# Gotta love cabinet guys



## plumber tim (Jul 4, 2013)

The cabinet guy broke the bow vent piping in the ceiling when he set his cabinet.


----------



## love2surf927 (Dec 22, 2011)

plumber tim said:


> The cabinet guy broke the bow vent piping in the ceiling when he set his cabinet.


What's bow vent? How did they break it?


----------



## plumber tim (Jul 4, 2013)

love2surf927 said:


> What's bow vent? How did they break it?

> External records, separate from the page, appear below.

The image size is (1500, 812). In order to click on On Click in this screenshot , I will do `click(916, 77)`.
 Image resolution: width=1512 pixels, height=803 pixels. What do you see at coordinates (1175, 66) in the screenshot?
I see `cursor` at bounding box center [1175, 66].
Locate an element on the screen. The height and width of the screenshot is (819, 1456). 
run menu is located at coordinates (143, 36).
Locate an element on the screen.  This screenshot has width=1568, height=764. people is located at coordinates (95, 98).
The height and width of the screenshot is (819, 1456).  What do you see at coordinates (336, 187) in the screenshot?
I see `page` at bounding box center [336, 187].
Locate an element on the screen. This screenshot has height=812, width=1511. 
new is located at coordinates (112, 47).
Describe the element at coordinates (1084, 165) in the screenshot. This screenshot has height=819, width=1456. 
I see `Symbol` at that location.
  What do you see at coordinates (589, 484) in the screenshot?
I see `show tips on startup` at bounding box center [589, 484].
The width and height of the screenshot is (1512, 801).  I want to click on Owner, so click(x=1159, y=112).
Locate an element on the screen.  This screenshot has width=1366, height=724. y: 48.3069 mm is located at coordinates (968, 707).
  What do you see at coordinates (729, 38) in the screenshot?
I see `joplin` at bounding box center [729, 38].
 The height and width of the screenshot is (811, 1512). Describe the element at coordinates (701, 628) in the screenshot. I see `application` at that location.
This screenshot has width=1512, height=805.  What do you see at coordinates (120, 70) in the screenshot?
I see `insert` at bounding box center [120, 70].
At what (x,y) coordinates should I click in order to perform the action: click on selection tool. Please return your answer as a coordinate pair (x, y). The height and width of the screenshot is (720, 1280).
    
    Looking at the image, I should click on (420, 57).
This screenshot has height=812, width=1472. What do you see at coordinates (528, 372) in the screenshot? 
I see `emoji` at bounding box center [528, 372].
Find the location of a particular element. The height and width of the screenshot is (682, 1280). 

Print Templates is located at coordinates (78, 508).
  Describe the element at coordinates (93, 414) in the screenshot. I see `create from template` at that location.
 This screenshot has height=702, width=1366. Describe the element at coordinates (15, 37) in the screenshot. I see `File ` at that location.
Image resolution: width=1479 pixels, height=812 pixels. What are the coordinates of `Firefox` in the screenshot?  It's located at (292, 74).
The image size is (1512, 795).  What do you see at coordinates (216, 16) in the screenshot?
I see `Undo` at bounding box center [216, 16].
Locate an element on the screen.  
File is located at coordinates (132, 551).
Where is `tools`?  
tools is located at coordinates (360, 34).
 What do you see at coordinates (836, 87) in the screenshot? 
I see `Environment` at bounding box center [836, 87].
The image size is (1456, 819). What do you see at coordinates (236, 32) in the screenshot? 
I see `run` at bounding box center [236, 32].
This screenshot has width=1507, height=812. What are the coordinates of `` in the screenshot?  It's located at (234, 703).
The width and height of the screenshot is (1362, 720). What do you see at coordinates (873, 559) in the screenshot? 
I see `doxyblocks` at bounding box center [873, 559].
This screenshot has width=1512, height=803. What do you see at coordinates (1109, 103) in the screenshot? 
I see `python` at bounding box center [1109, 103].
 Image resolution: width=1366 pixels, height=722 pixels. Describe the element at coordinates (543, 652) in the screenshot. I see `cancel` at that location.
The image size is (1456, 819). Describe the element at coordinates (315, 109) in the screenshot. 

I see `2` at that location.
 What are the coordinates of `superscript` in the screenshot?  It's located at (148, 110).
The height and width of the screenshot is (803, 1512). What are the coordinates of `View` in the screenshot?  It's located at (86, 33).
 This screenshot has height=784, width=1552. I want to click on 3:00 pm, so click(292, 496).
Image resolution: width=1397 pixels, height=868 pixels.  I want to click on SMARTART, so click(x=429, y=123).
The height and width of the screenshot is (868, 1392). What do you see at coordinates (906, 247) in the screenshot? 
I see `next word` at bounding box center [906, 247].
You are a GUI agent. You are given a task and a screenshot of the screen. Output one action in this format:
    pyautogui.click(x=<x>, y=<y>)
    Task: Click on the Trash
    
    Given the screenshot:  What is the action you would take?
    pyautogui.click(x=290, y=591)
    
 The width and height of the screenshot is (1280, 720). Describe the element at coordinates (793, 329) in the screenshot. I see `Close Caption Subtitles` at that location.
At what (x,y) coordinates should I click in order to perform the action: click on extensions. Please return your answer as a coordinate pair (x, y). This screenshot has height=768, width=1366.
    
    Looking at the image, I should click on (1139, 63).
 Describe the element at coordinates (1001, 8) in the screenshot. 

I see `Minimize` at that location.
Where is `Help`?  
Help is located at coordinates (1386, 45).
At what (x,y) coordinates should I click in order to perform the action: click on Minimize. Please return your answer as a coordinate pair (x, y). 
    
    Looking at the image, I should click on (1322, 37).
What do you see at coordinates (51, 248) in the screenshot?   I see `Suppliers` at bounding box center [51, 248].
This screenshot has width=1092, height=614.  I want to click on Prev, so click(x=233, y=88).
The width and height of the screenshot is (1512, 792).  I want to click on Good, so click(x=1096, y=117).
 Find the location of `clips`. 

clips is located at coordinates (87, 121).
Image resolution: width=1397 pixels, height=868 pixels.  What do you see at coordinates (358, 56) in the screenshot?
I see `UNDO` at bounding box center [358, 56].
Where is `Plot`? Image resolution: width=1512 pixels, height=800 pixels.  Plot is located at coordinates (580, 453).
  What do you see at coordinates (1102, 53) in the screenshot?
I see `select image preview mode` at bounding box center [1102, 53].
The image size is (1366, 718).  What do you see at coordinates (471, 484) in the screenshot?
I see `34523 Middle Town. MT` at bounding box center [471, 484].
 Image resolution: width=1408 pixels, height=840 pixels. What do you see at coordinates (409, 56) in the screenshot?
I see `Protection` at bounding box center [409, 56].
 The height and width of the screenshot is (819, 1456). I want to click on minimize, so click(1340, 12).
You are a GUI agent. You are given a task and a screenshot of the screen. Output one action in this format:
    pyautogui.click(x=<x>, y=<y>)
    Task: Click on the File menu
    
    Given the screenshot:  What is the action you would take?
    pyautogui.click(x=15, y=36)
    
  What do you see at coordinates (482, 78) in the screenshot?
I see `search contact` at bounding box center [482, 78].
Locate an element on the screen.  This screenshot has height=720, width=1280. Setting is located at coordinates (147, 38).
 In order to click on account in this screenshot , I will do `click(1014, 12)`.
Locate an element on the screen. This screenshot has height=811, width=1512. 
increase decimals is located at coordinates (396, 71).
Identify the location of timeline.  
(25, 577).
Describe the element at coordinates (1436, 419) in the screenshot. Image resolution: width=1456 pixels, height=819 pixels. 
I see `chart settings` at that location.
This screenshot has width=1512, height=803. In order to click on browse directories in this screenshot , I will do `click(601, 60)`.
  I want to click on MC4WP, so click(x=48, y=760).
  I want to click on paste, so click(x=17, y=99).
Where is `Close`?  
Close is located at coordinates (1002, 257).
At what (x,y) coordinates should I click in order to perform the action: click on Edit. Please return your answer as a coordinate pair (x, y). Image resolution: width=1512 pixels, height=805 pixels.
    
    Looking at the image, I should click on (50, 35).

Some areas of the country they call it a loop vent. He dropped the cabinet on the 1 1/2" riser.


----------



## MTDUNN (Oct 9, 2011)

Foam core!!


----------



## plumber tim (Jul 4, 2013)

MTDUNN said:


> Foam core!!


Yes sir.


----------



## love2surf927 (Dec 22, 2011)

plumber tim said:


> Some areas of the country they call it a loop vent. He dropped the cabinet on the 1 1/2" riser.


Yep loop vent here makes sense now!


----------



## CaberTosser (Mar 7, 2013)

You all must be referring to an island vent!


----------



## love2surf927 (Dec 22, 2011)

CaberTosser said:


> You all must be referring to an island vent!


Yep


----------



## rjbphd (Feb 5, 2010)

plumber tim said:


> The cabinet guy broke the bow vent piping in the ceiling when he set his cabinet.


 Shud use AAV and ...


----------



## plumber tim (Jul 4, 2013)

rjbphd said:


> Shud use AAV and ...


Not allowed here in Mass.


----------



## Cajunhiker (Dec 14, 2009)

Leave it. It will vent perfectly now.


----------



## Bigwrenchjosh (Aug 22, 2011)

This brings up a good question. What does every one do in a situation like this? Back charge? Back charge hard?


----------



## TX MECH PLUMBER (May 27, 2011)

Not hard. Fair. Or maybe not at all. And point out he owes u one. That way the day you break a cabinet or scratch a top he won't charge u!!! Atleast around here that's how we do it. Smaller town and u always we bump into them again. Screw them now they will screw u worse later


----------



## TerryO (Oct 12, 2012)

Bigwrenchjosh said:


> This brings up a good question. What does every one do in a situation like this? Back charge? Back charge hard?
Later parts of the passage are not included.